━━━ SELECTED PASSAGE ━━━

We will not go along, business as usual, to suddenly find bare shelves one day. First, the store won't open if the shelves are bare! There has been a a subtle reduction in the shelving space for the past few years since the last Shemitah [Sabbath of the land] was ignored, and in my most recent visit to the store, the desensitization has became painfully obvious.
In 2007, our economic struggles became nationally painful and was announced in 2008. Now for 3 years straight the warnings of failing agriculture have made some dramatic headlines. There was the excrutiating drought that killed entire herds of cattle in 2011, 2012 drought in the southern range land. The 2013 snow storm in SD has affected again the cattle herds of that state, which are the livelihood of the ranchers and part of the food supply of this nation.
http://www.buzzfeed.com/johngara/powerful-photos-of-the-texas-drought
http://www.weather.com/news/drought-disaster-new-data-20120715
http://www.businessinsider.com/the-great-drought-of-2011-14-states-suffering-us-south-2011-7
Not only are the cattle herds affected, and the rancher's sustainability to even maintain his livelihood, but the crops are also affect by too much or too little moisture. The failed grain crops haven't made the headlines like the images of dead cattle, but the drought affected the row crops as well.

━━━ RECORD SET ━━━

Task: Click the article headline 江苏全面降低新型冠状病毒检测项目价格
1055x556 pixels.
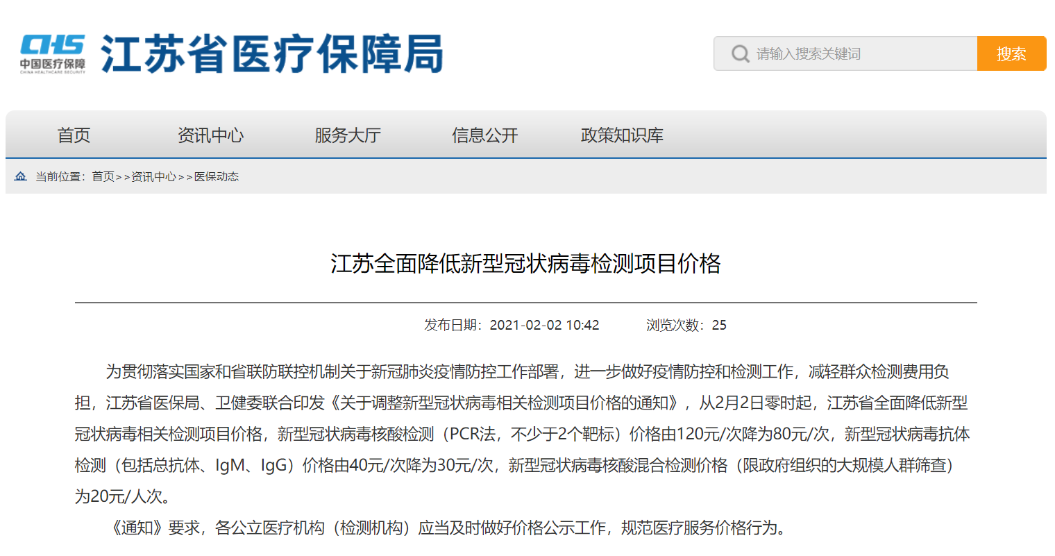Action: [525, 264]
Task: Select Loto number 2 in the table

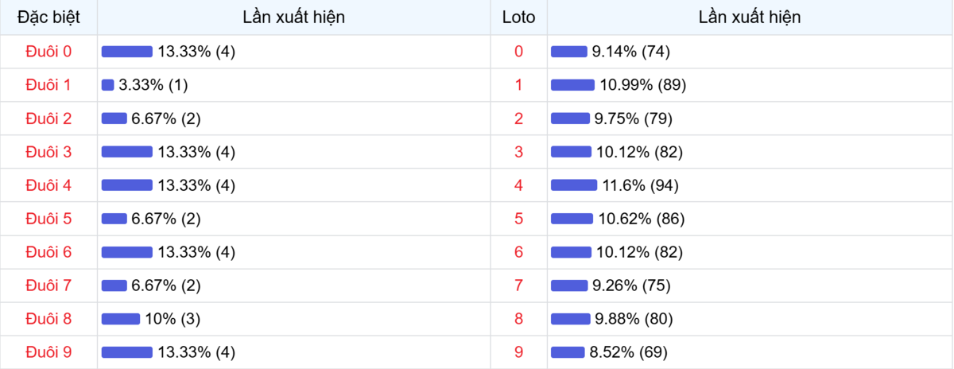Action: click(x=519, y=118)
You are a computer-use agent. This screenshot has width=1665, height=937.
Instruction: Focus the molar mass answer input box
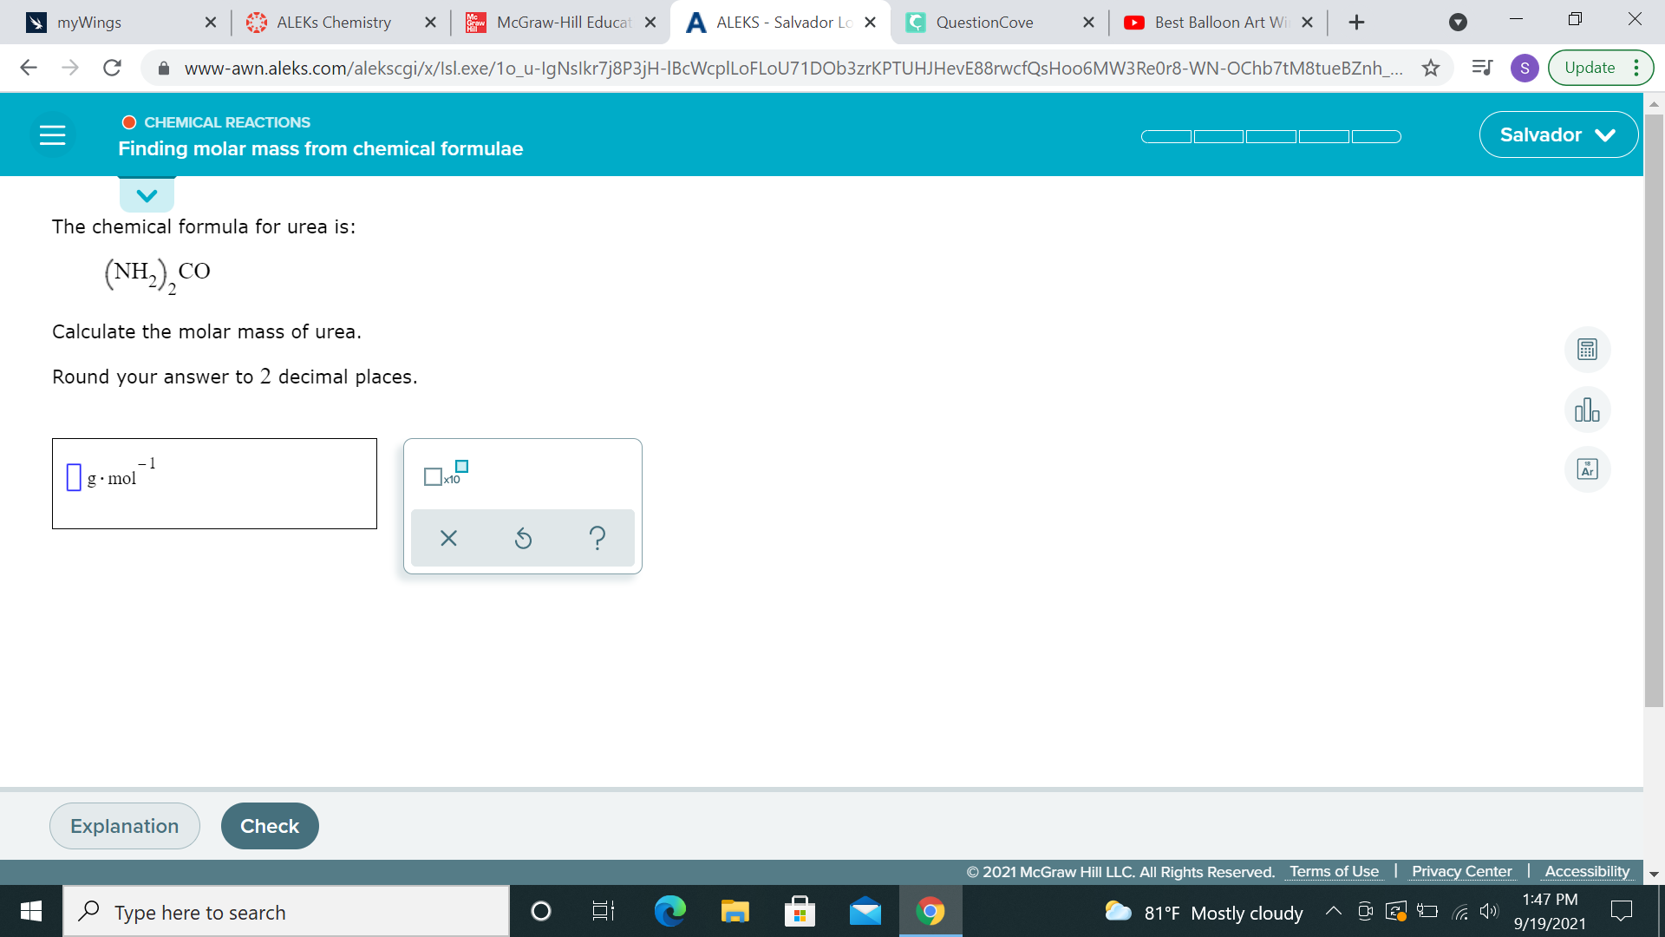[74, 477]
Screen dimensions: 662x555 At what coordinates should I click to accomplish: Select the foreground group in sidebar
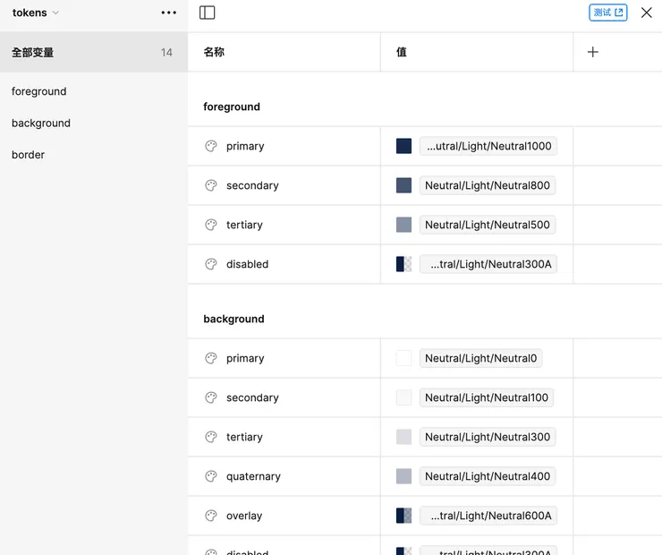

━━━

- [WHAT TO WORK ON]
a) In the records, swap "Instruction" for "Directive" in the stretch from the line containing "Task: Select Loto number 2 in the table" through the end of the records, and keep everything else the same. Leave the pictures out.
b) Pick up the drought piece after its last sentence and keep writing.
The records don't relate to the drought piece at all.

- [TASK RESULTS]
a)
Task: Select Loto number 2 in the table

Action: click(x=519, y=118)
You are a computer-use agent. This screenshot has width=1665, height=937.
Directive: Focus the molar mass answer input box
[74, 477]
Screen dimensions: 662x555 At what coordinates should I click to accomplish: Select the foreground group in sidebar

b)
Insurance is great to keep the farmer from losing his place when the crop fails, and hopefully having enough gas to start the tractor the next year at planting season, but it doesn't literally replace the loss. Rebuilding a herd takes time and money, lots of both. A lost crop is just that, lost. It doesn't yield product or seed.
Cattle basically require just under three years from the time a heifer is bred to produce the meat in the case. Of course most produce is harvested annually, sometimes two harvests a year, but if the farmer collects insurance rather than the harvest, there is no "people food or livestock feed." By that same token, when drought affects the pasture, it also affects the hay crop, causing it to be both scarce and expensive. A few months ago, the grocery store I shop in made an alarming change. The fresh meat case has been moved to a much smaller area and the case that used to hold primarily fresh cuts of beef, now has a great number of prepackaged meat products and most of them are pork based.
I do not have photos of the change in the meat case, as it was quite unexpected, but I will be able to provide an "after" photo including the former "before" in a future edition. Meanwhile I've incuded some photos that show where the shelves have bee moved and the aisles widened.
This is the same shelving at the other end of the store and the marks on the floor indicate it has been shortened on this end by about 1 1/2 feet. Stockers have been working endlessly while shoppers move through the aisles, but for the most part, the stockers are removing and relocating inventory, rather than traditional stocking.
In the photo below, notice the aisle signs on the ceiling. Those used to be contained within the aisle itself. Still viewable from most of the store, but the signs were not beyond the shelving and this space between the end of each aisle and the check out has been moved three times. The reflection on the floor in this photo indicate the various wax shines and buffing. It also verifies where the signs used to be in relation to the end of the aisles.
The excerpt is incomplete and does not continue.